Sultanate of Oman : The Soul of Arabia

On a warm September evening, almost a decade ago, I landed at Seeb airport in Muscat, capital of Sultanate of Oman. The country is a former Portuguese colony and erstwhile British protectorate.

As I emerged from the terminal building, fresh, salty sea breeze greeted me.  The road in front was lined with palm trees. This was my first brush with the Arab World!  While on my way home I was struck by the simple, stark beauty of the place. All the buildings and hi-rises around me were painted in white.

In bright sunlight, the entire city assumes a spotless immaculate look that enhances its charm.

Muscat is a national capital with a difference. Its streets are fairly desolate even during peak business hours.Few women are to be seen on the streets; probably they travel in the swanky cars that zoom past.

Muscat Oman Layover

Instead, you find men clad in milky white dishdashas and multicolored head scarves, loitering around, busy chatting, or leisurely puffing away at  hookahs (hubble bubble)

There are plenty of things to do and see in Muscat. First and foremost visit spick and span beaches dotting the city – enjoy a swim in the turquoise waters, collect seashells or simply sit and watch the sea waves hurtling down on the coast. It is thrilling to realize that the Arabian Sea in front of you also washes the shores of your native land. Visit the Grand Mosque- a marvel of contemporary architecture.

Take a peek at the grand palace of the Sultan; visit the museums of Natural History and the Omani heritage which showcase the local flora and fauna, besides cultural traditions of the Omanis.  While in Muscat make sure you visit the various Souks  (traditional market places) which virtually transport you to a bygone era.   Souq Muttrah is possibly one of the oldest marketplaces in the Arab world.

The Natural History Museum, Muscat, Oman

Located near Muscat harbour, its name denotes darkness. That‘s because in earlier times, daylight could not pierce the darkness of its crowded lanes and stalls.  Hence shoppers invariably carried lamps to find their way around. With time,  the Souk was renovated and modernized.
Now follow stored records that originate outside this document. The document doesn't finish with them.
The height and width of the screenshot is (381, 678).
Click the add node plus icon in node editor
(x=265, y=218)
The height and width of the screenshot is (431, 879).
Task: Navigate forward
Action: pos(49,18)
Here you can pick and choose from   gold jewellery, spices, and    frankincense, to perfumed oils, and fresh jasmine flowers. If you are looking for souvenirs there are   traditional Omani pots, paintings, hookah pipes, framed daggers, and leatherwork for you to carry home.

Oman produces the best quality of the world famous frankincense.  This highly coveted   substance has been amply used in religious rites and rituals since ancient times. The frankincense producing trees Boswellia sacra grow in wild profusion in southern parts of Oman.

Oman is a treasure trove of wildlife. Every year droves of   sea turtles migrate from the Arabian Gulf, the Red Sea and Somalia to lay their eggs on Oman’s coastal areas. Head out to   Ras Al Hadd,  a popular breeding ground for turtles. It is fascinating to see the turtles creeping out of the sea, in the dead of the night, plodding further up the beach to dig holes and lay eggs. Their mission accomplished   they slowly clamber back to the sea.

Green Sea Turtle at Ras Al Hadd beach, Oman

While in Oman remember to visit Salalah a southern city.  Lavished by the south west Monsoon that springs from the Arabian Sea each summer, the area is indeed   a charming oasis with profuse greenery . The coconut palm fringed beaches and plantations of papaya and plantain, coupled with a cool climate,  make Salalah a delightful tourist resort.

Since Oman is a crucible of multiple cultures, one can to find an array of culinary items to suit every palate.